So hat das Amtsgericht Freiburg genau mit einem Sprinter und der zulässigen Höchstgeschwindigkeit beschäftigt - und kam zu dem Ergebnis, dass der Fall nicht zu entscheiden ist.

Und hat das Verfahren dem europäischen Gerichtshof vorgelegt, dies wie folgt begründet:

(Aus der Begründung der Vorlage ergibt sich recht gut die - uneinheitliche - Handhabung der Behörden, nämlich die überwiegende Einstufung des sprinter als Lkw - trotz Fahrzeugschein Pkw - und damit die Geschwindigkeitsbegrenzung auf 80 km/h. Also: derzeit VORSICHT!) 

(Vorlage zur Vorabentscheidung durch den Europäischen Gerichtshof zur Auslegung der Betriebserlaubnisrichtlinie: Überschreitung der für Lastkraftwagen geltenden Höchstgeschwindigkeit auf Autobahnen mit einem nach der EG-Typgenehmigung als Personenkraftwagen zugelassenen Fahrzeug Daimler-Chrysler Typ Sprinter)

Orientierungssatz
Dem Europäischen Gerichtshof werden im Vorabentscheidungsverfahren nach Art. 234 Abs. 1 Buchst. b Alt. 2 EGV folgende Fragen zur Entscheidung vorgelegt:


a) Ist die Betriebserlaubnisrichtlinie 70/156/EWG in der Fassung der Richtlinie 92/53/EWG des Rates vom 18. Juni 1992, umgesetzt in deutsches Recht in der EG-TypV (Verordnung über die EG-Typgenehmigung für Fahrzeuge und Fahrzeugteile vom 9. Dezember 1994, zuletzt geändert am 7. Februar 2002) dahingehend auszulegen, dass der Führer eines Kraftfahrzeuges, dessen Fahrzeug als Personenwagen infolge einer Betriebserlaubnis aufgrund EG-Typgenehmigung zugelassen worden ist, auch berechtigt, das Fahrzeug als genehmigten Fahrzeugtyp im Straßenverkehr in Betrieb zu nehmen, und ist der Führer dieses Kraftfahrzeuges insbesondere auch nur den für Personenkraftwagen geltenden Geschwindigkeitsgeboten unterworfen?

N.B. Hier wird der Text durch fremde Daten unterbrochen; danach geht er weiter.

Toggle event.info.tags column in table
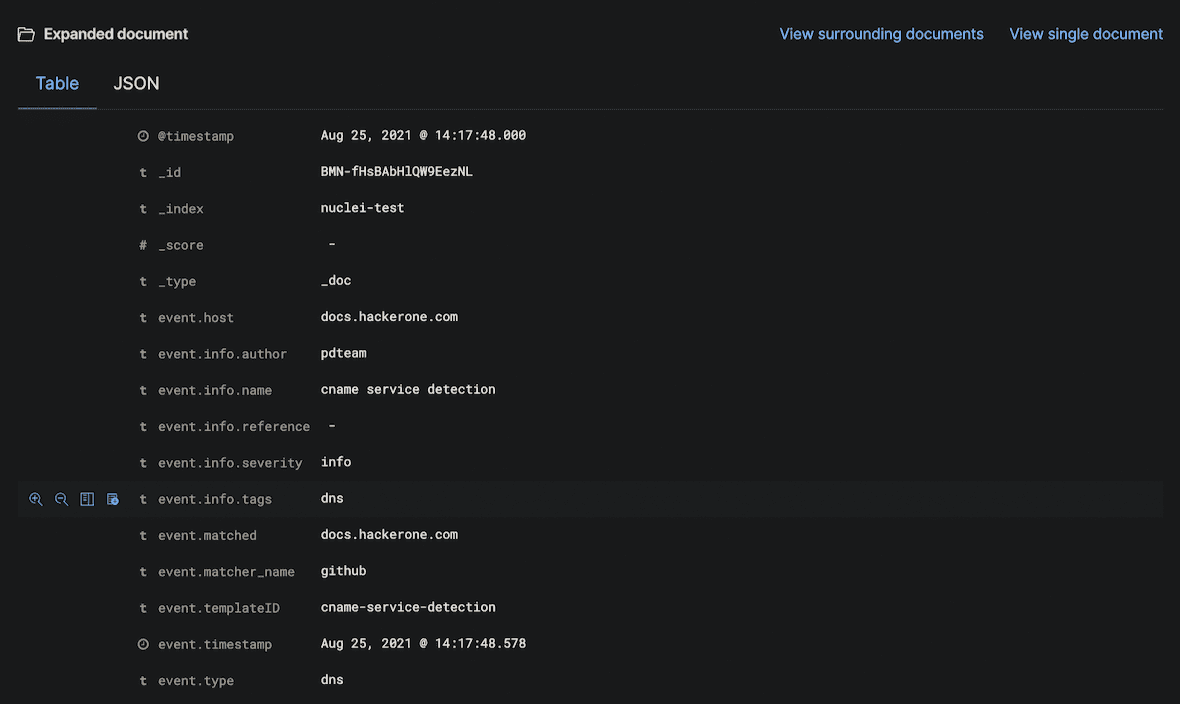Screen dimensions: 1180x704 [x=87, y=499]
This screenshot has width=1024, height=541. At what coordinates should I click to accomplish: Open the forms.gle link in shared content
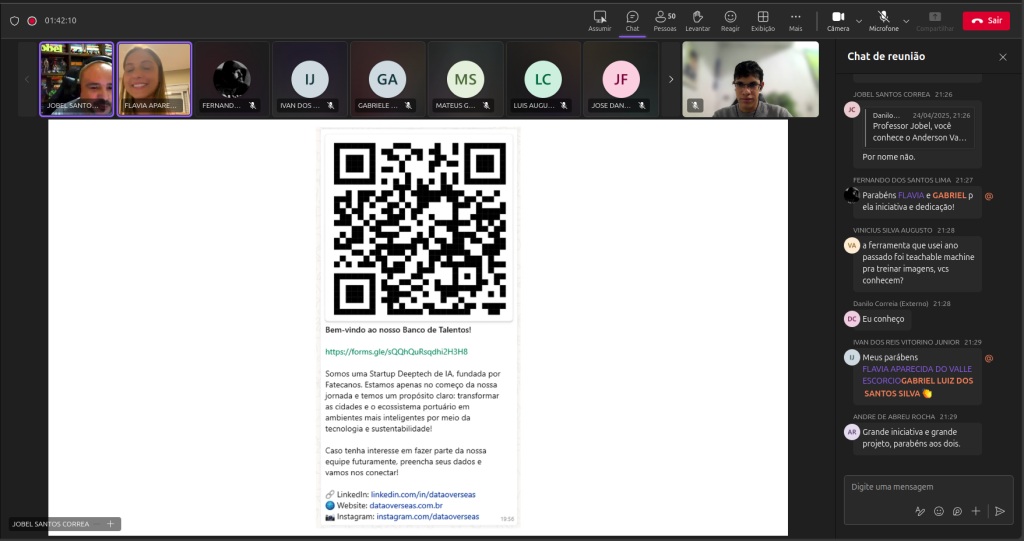click(396, 352)
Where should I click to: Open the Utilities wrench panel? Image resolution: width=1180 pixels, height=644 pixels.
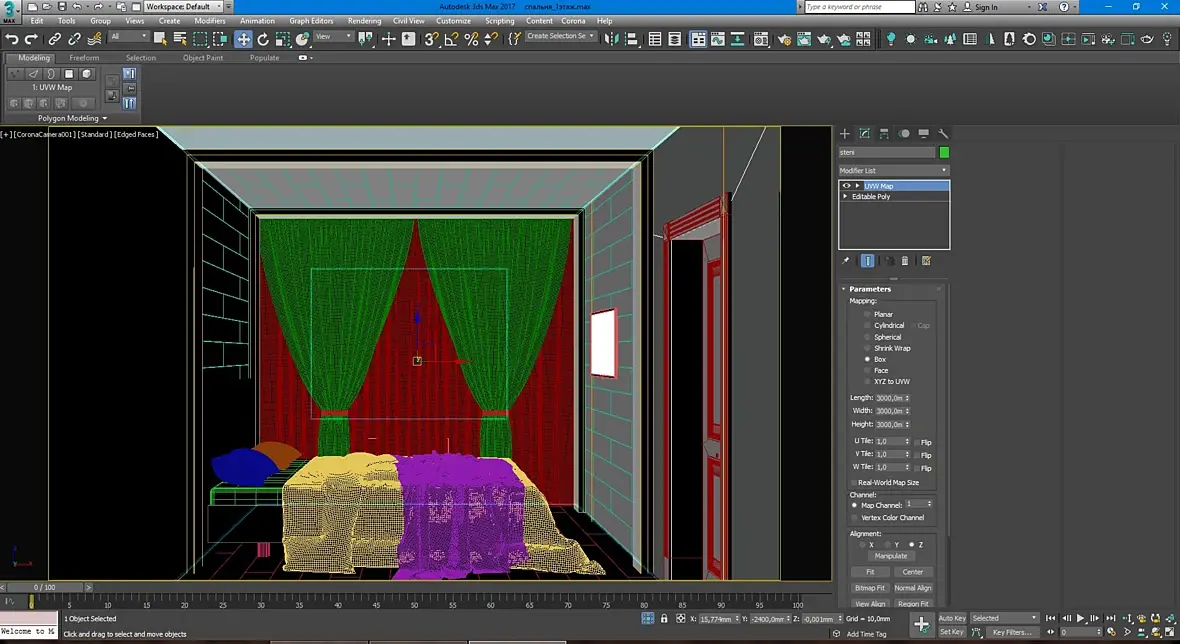(x=943, y=133)
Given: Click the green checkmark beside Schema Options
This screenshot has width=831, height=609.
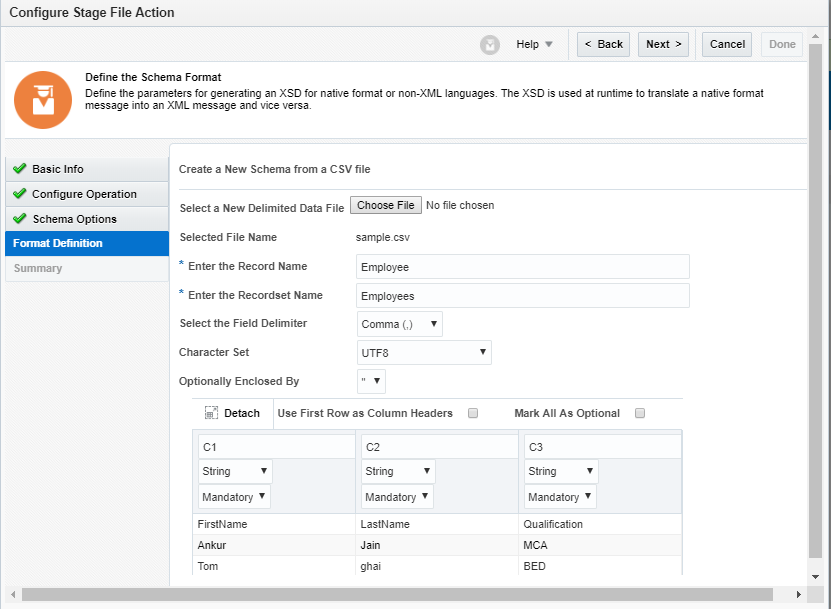Looking at the screenshot, I should pyautogui.click(x=19, y=219).
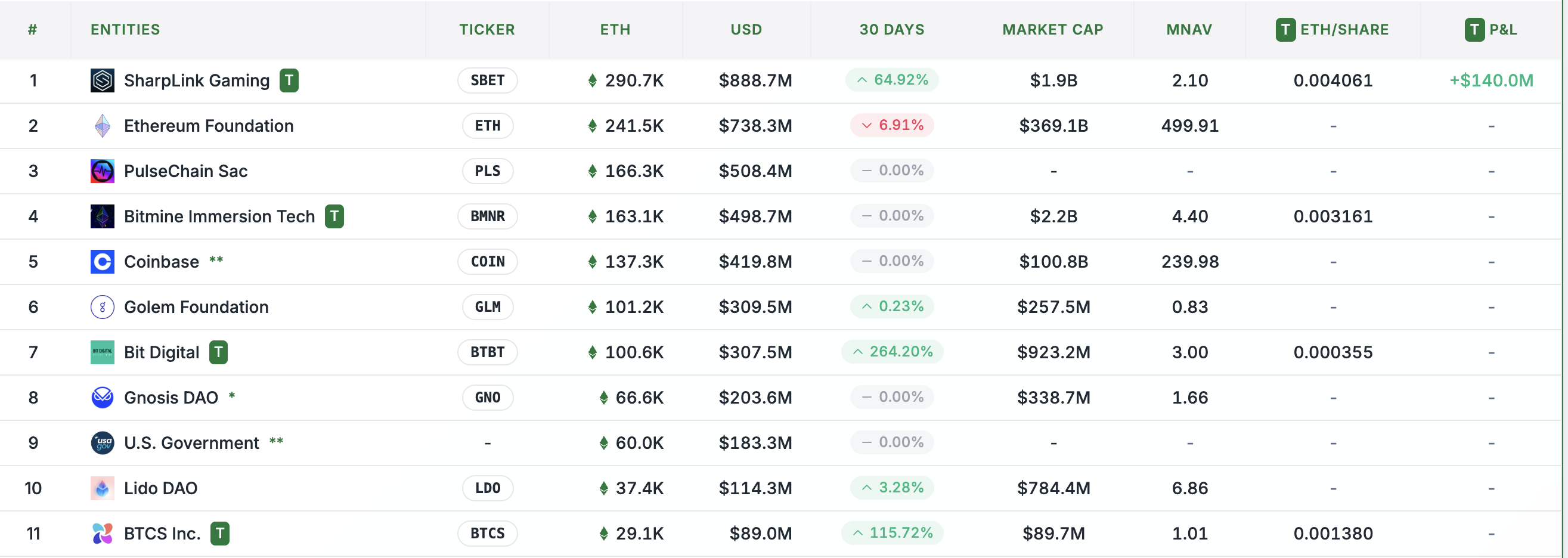Viewport: 1568px width, 558px height.
Task: Sort by the 30 DAYS column header
Action: 892,29
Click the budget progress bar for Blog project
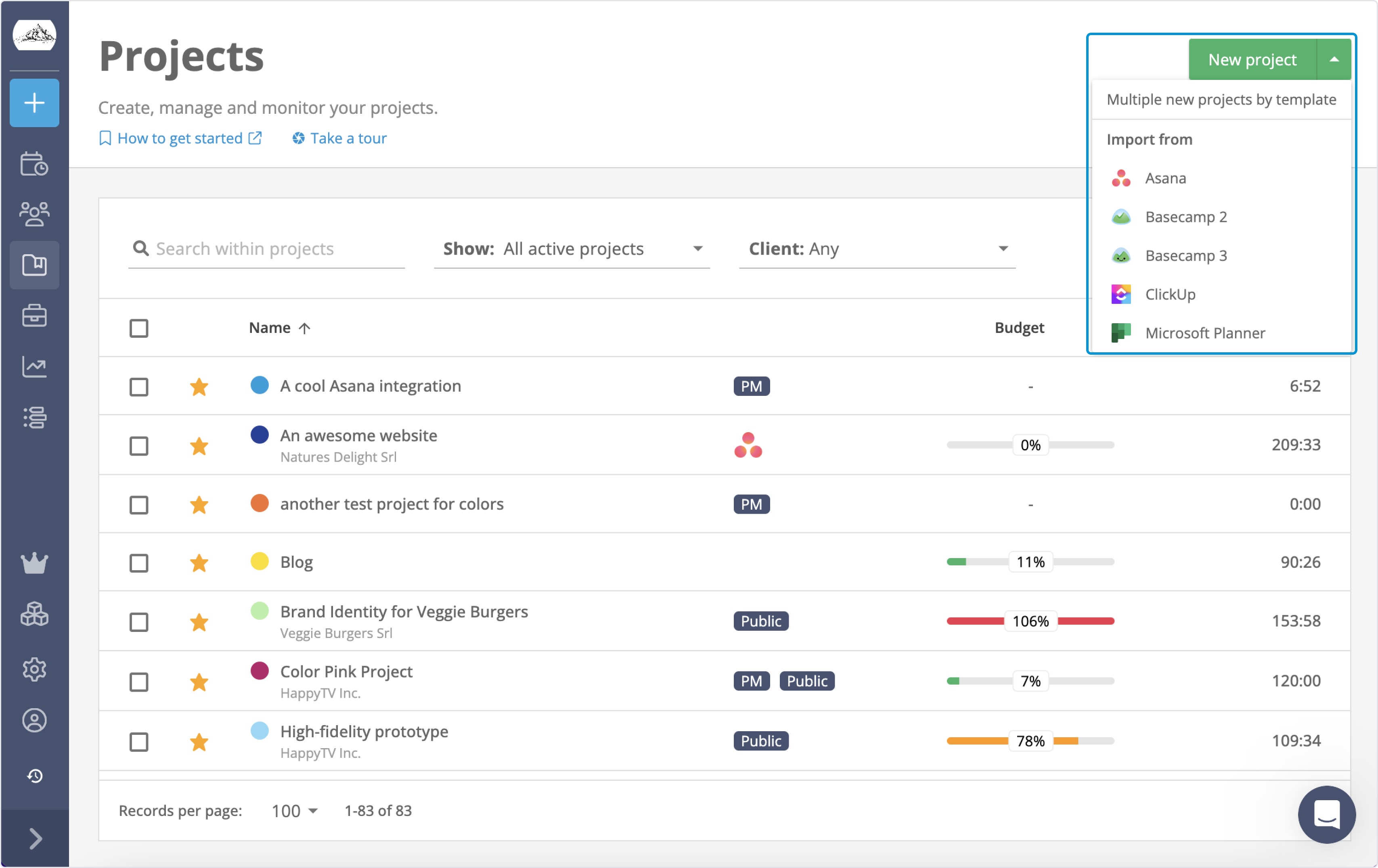Image resolution: width=1378 pixels, height=868 pixels. (x=1030, y=561)
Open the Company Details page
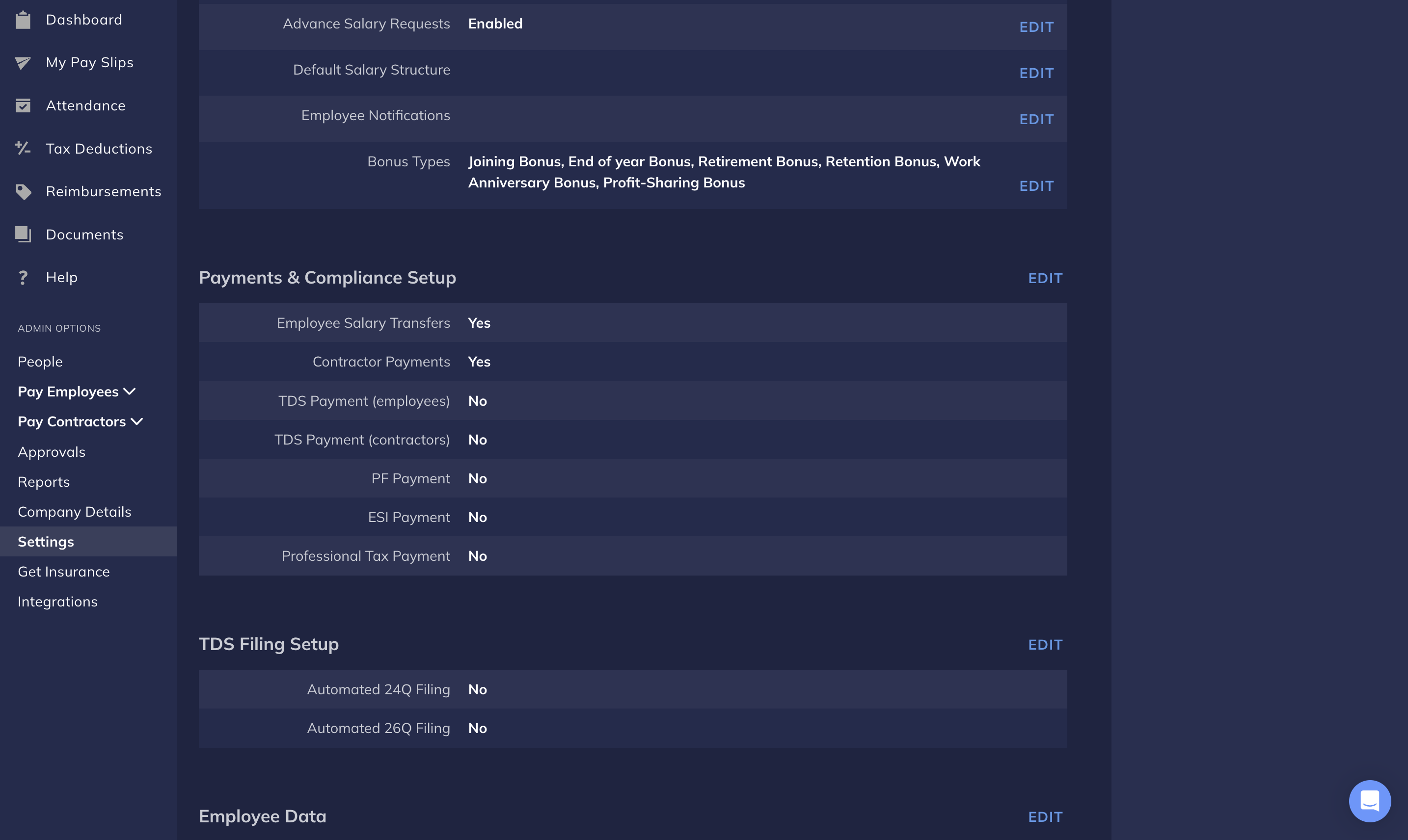Image resolution: width=1408 pixels, height=840 pixels. click(74, 511)
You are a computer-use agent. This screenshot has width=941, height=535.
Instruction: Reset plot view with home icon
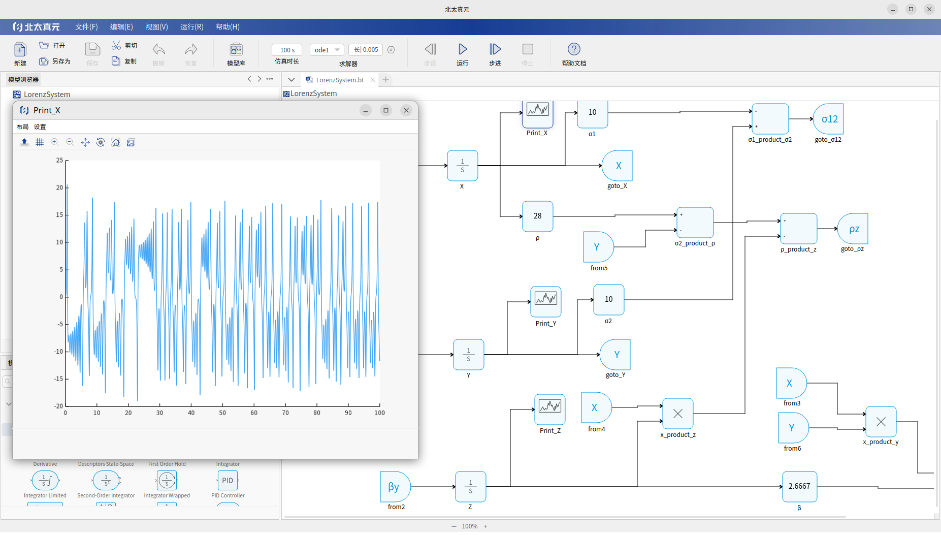[116, 142]
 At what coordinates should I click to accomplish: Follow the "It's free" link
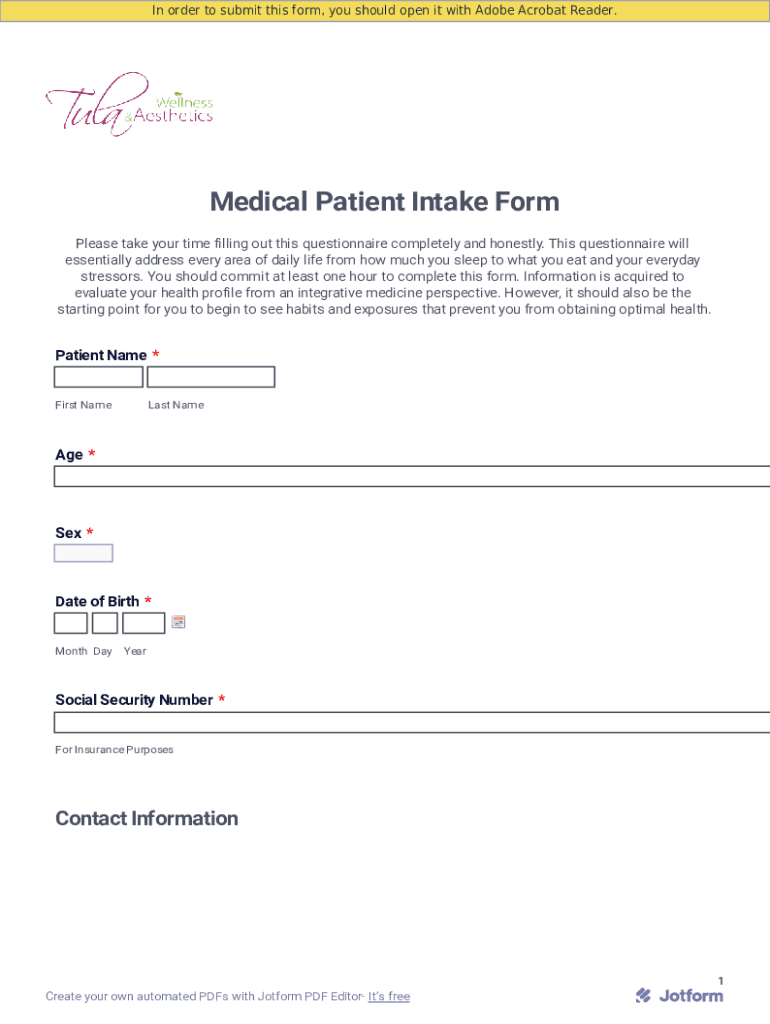[389, 996]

b) Dürfen die für die Verfolgung von Verkehrsordnungswidrigkeiten zuständigen Behörden die vom Kraftfahrt-Bundesamt ausgestellten Betriebserlaubnisse nach EG-Typgenehmigung und die von deutschen ZULASSUNGSSTELLEN erteilten, auf diesen EG-Typgenehmigungen beruhenden ZULASSUNGEN als nicht maßgeblich bei der Einordnung des Fahrzeugtyps erklären, wenn es um die Feststellung der vom Führer eines solchen Fahrzeugtyps einzuhaltenden Geschwindigkeitsgebote geht?

Tenor: Das Verfahren wird ausgesetzt.

Dem Europäischen Gerichtshof werden im Vorabentscheidungsverfahren nach Art. 234 Abs. 1 lit. b) 2. Alt. EG-Vertrag (EGV) folgende Fragen zur Entscheidung vorgelegt:


        1. Ist die Betriebserlaubnisrichtlinie 70/156/EWG in der Fassung der
        Richtlinie 92/53/EWG des Rates vom 18.6.1992, umgesetzt in deutsches
        Recht in der EG-TypV (Verordnung über die EG-Typgenehmigung für
        Fahrzeuge und Fahrzeugteile vom 9.12.1994, zuletzt geändert am
        7.2.2004) dahingehend auszulegen, dass der Führer eines
        Kraftfahrzeuges, dessen Fahrzeug als Personenkraftwagen infolge einer
        Betriebserlaubnis aufgrund EG-Typgenehmigung zugelassen worden ist,
        auch berechtigt ist, das Fahrzeug als genehmigten Fahrzeugtyp im
        Straßenverkehr in Betrieb zu nehmen, und ist der Führer dieses
        Kraftfahrzeuges insbesondere auch nur den für Personenkraftwagen
        geltenden Geschwindigkeitsgeboten unterworfen?

        2. Dürfen die für die Verfolgung von Verkehrsordnungswidrigkeiten
        zuständigen Behörden die vom Kraftfahrt-Bundesamt ausgestellten
        Betriebserlaubnisse nach EG-Typgenehmigung und die von deutschen
        ZULASSUNGSSTELLEN erteilten, auf diesen EG-Typgenehmigungen
        beruhenden ZULASSUNGEN als nicht maßgeblich bei der Einordnung des
       Fahrzeugtyps erklären, wenn es um die Feststellung der vom Führer
       eines solchen Fahrzeugtyps einzuhaltenden Geschwindigkeitsgebote geht?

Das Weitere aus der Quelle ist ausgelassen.